PROBLEM DESCRIPTION
Exact copy, no pictures: return all the records as they stand.

________

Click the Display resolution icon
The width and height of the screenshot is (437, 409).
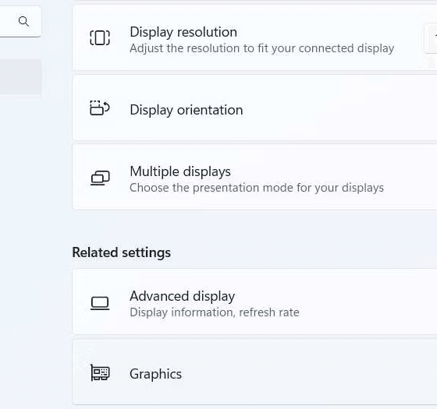tap(100, 38)
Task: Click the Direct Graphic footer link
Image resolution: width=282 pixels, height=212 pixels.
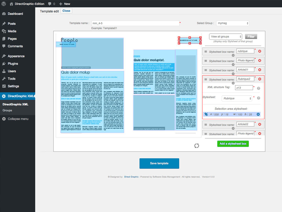Action: click(x=131, y=177)
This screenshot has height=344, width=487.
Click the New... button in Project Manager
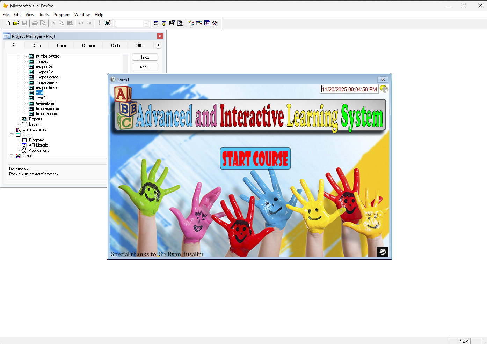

________

RESULT FOR THIS TASK
Click the Display resolution icon
The width and height of the screenshot is (437, 409).
tap(100, 38)
Task: Click the Direct Graphic footer link
Image resolution: width=282 pixels, height=212 pixels.
Action: click(x=131, y=177)
This screenshot has height=344, width=487.
Click the New... button in Project Manager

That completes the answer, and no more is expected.